Reepithelialization: the contribution of epidermal stem cells during skin wound healing

The third phase of wound healing is dedicated to reepithelialization, or in other words, “the recreation of an intact keratinocyte layer”.⁵³ The contribution of IFE stem cells and their progenitors is well illustrated in previous studies.^6,54 The long-term stem cells even contribute more extensively to skin regeneration compared to the progenitor cells during wound healing.⁶ Since basal keratinocytes include IFE stem cells and all the proliferative progenitors at IFE, we simply refer the whole population as basal keratinocytes. First of all, basal keratinocytes at the wound's edges are activated and migrate along the upper layer of blood clot (Fig. 3). Detailed mechanisms regarding keratinocyte activation, migration, and fusion are reviewed by Jacinto et al.⁵⁵ In general, the hemidesmosome attachments through which basal keratinocytes anchor themselves to the basal lamina need to be dissolved before the migration can occur. The physical and physiological damages at the wound will directly cause calcium influx to the damaged front row cells, which activates AP-1 signaling.^55–57 Calcium influx also leads to the reorganization of the intracellular tonofilaments in keratinocytes, which prepares cell migration. Moreover, the expression of new integrins on leading edge keratinocytes,^58–60 the assembly of actin filament networks, as well as the formation and turnover of focal adhesions between keratinocytes and various extracellular matrix components, are required for keratinocyte migration.^61–63

Figure 3.

Epidermal stem cells contribute to cutaneous wound healing. Basal keratinocytes at the wound edges are activated and initiate changes in cell morphology, as well as migration ability. The keratinocytes at the leading edge migrate along the upper layer of blood clot, while the basal keratinocytes behind the front line start to proliferate and differentiate, restoring the barrier function of the epithelium.

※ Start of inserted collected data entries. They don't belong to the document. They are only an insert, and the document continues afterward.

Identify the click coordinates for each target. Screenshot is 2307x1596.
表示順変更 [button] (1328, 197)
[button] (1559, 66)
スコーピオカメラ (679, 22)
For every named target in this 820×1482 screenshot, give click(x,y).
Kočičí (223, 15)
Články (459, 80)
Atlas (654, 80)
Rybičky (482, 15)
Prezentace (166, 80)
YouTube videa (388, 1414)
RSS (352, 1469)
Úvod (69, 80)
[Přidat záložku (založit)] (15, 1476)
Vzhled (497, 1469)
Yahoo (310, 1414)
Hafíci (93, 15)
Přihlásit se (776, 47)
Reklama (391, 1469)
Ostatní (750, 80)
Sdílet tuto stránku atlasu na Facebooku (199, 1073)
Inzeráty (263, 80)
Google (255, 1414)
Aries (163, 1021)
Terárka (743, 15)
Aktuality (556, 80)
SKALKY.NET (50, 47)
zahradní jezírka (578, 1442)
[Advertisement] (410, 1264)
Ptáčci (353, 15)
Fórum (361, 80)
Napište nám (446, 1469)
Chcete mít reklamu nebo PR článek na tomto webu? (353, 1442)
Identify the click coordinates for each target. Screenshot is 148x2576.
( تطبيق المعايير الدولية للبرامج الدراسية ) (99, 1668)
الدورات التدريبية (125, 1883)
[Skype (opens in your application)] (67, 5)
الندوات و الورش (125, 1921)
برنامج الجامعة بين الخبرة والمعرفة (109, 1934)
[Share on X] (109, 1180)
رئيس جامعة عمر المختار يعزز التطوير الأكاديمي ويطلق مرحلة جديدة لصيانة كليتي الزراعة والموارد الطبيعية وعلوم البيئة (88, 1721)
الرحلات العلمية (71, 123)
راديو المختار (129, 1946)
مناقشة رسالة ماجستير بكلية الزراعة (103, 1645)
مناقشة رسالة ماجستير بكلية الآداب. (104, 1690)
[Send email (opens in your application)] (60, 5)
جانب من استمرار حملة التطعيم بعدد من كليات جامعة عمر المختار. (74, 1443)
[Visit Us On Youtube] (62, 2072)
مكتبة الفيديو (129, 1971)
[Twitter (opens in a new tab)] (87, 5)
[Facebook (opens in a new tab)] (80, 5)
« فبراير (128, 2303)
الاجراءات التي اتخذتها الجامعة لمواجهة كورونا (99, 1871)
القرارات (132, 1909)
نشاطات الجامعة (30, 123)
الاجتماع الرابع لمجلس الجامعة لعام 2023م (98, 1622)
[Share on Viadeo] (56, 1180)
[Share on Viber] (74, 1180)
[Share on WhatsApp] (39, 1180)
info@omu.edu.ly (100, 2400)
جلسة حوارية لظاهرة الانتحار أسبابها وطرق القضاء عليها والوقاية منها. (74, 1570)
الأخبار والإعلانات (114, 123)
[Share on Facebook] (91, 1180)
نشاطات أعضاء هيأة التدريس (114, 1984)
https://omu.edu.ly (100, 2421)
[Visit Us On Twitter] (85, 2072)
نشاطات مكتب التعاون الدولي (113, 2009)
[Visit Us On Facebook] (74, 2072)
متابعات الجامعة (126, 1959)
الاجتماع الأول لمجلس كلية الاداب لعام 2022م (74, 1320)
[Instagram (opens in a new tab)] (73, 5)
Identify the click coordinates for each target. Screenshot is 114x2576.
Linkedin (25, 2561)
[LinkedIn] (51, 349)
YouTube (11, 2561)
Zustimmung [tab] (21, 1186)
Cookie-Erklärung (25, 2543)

There is strong evidence showing that microtubules and filamentous actin (F-actin) are coordinately regulating cell migration, potentially through controlling focal adhesion dynamics.⁶⁴ Studies on the mechanisms coordinating cytoskeletal-focal adhesion dynamics during keratinocyte migration are crucial to understanding cell behaviors during wound healing. Our group is dedicated to this field, and we have uncovered the essential role of mammalian spectraplakin actin cross-linking factor 7 (ACF7) in regulating cytoskeletal-focal adhesion dynamics and cell migration.^64–67 We have found that ACF7 has ATPase activity, which is crucial in targeting microtubules to focal adhesions by tracking along F-actin.⁶⁴ In addition, the phosphorylation of ACF7 plays an essential role in promoting focal adhesion dynamics and in vivo epidermal migration.^66,67 We also found that keratinocyte migration and focal adhesion dynamics require interactions between HCLS1-associated protein X-1 (Hax1) and microtubule end-binding protein 2 (EB2).⁶⁵

Keratinocytes at the leading edge need to dissolve the blood clot to pass through and migrate forward. It has been reported that migrating keratinocytes upregulate the expression of the activators and the receptor of urokinase-type plasminogen activator, which can activate plasmin, a fibrinolytic enzyme.^68–70 In addition, leading edge keratinocytes upregulate the expression of matrix metalloproteinase (MMP) family proteins, such as MMP-1, MMP-9, and MMP-10.^71–74 Furthermore, the migration behavior of keratinocytes is directed by lamellipodia crawling, regulated by small GTPases such as Rho GTPases. Ras is an indispensable regulator of Rho GTPases, cycling and inhibiting Ras will impede cell movement.^55,75

As the keratinocytes at the leading edge migrate, IFE stem cells and the progenitors behind the front line begin to proliferate and restore the barrier function of the epithelium.^53,61 The EGF families of growth factors are key regulators of basal keratinocyte proliferation, and they are abundantly released at the wound.⁴¹ Gradually, the migrating keratinocytes generate a barrier between the eschar and the underlying tissue, while epithelia from opposing directions fuse and close the wound. Then keratinocytes undergo a standard differentiation process and restore the epithelium.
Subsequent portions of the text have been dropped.